Not only was Walter McIlhenny a distinguished Veteran of WWII, retired brigadier general and co-founder of the Marine Military Academy in Harlington, Texas, he was also a gourmet cook. He served as president of the McIlhenny company, which makes the world famous Tabasco sauce, from 1946-1985. He used to serve this chili to his Marine buddies at his home on Avery Island, Louisiana. The heat from this melt in your mouth chili sneaks up on you, the chili powder, cumin and Tabasco give it just the right balance, not too overpowering but enough to make you warm all over. Brown the beef in batches, you don't want to overcrowd your dutch oven and steam the meat. Remove the beef, then saute the onions and garlic with the spices long enough to allow them to release their oils and flavor. Add the water, chilies and beef, put the lid on and let your dutch oven work it's magic. I cooked this for 2 1/2 hours or until most of the liquid had reduced and the meat was falling apart tender. After browning the meat and onions over a full compliment of coals I moved them to a ring of 12 around the base of my 12 inch oven and covered the lid with 18-20 coals or enough to keep it at a steady simmer. After the first hour I completely changed out the coals with new ones and let it continue cooking for another 1 1/2 hours. The original recipe calls for 2 teaspoons of salt but you may want to cut back on the amount if you like it less salty. This is a terrific chili recipe, meaty, spicy and full of history. Everybody loved it and there was not a drop left in my dutch oven. Next time you're in the mood for a slow cooked, flavorful, warming stew, give this one a try, it's five stars all the way.
Walter McIlhenny's Chili
1/4 cup vegetable oil
3 pounds lean beef chuck, well trimmed and cut into 1-inch cubes
1 cup chopped onion
3 cloves garlic, minced
3 tablespoons chili powder
2 teaspoons ground cumin
2 teaspoons salt or to taste
2 teaspoons Original TABASCO brand Pepper Sauce
3 cups water
1 (4-ounce) can chopped green chilies, drained
Hot cooked rice
Shredded cheese, chopped onion and sour cream (optional)

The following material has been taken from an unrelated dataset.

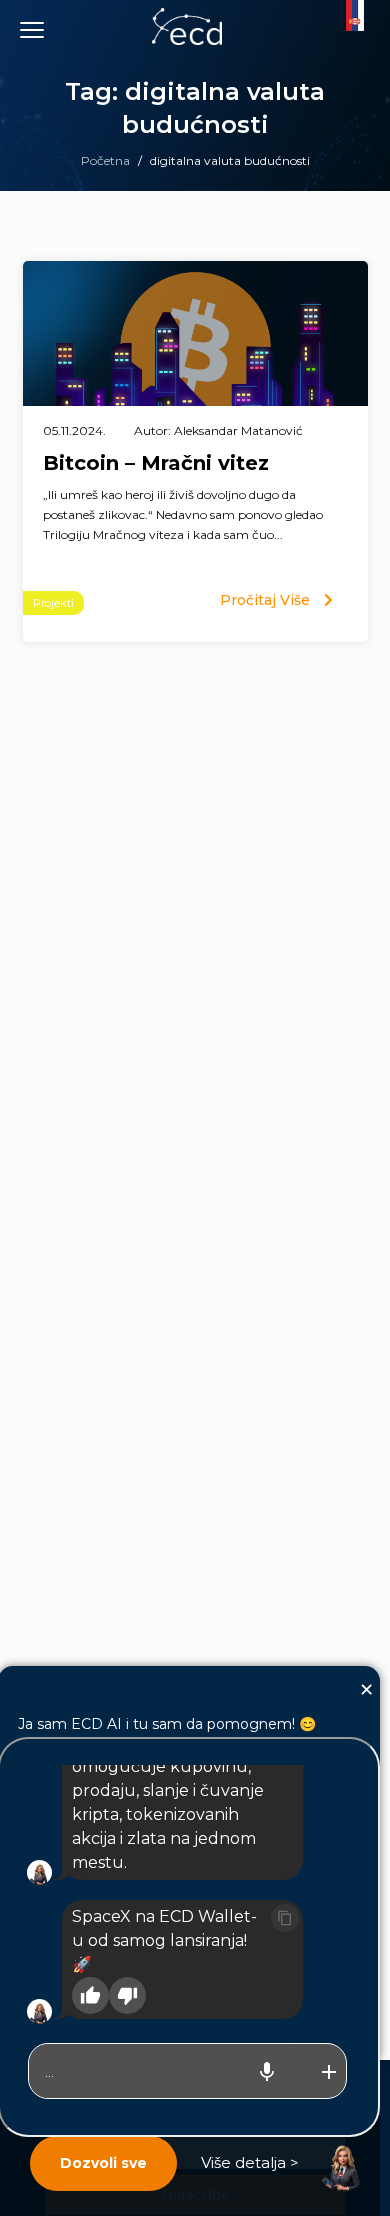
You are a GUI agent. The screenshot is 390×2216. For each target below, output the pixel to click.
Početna (105, 160)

Heat oil over a full spread of coals in a 12 inch dutch oven. Add beef 1/3 at a time and cook until browned on all sides; remove from pan and set aside.
Add onion and garlic to dutch oven and cook 5 minutes or until tender, stirring frequently. Stir in chili powder, cumin, salt and Tabasco Sauce; cook 1 minute.
Add water, chilies and browned meat and bring to a simmer. Cover and simmer for 2 to 2 1/2 hours or until beef is tender.
Serve over rice and top with cheese, onion and sour cream, if desired. Serves 4-6.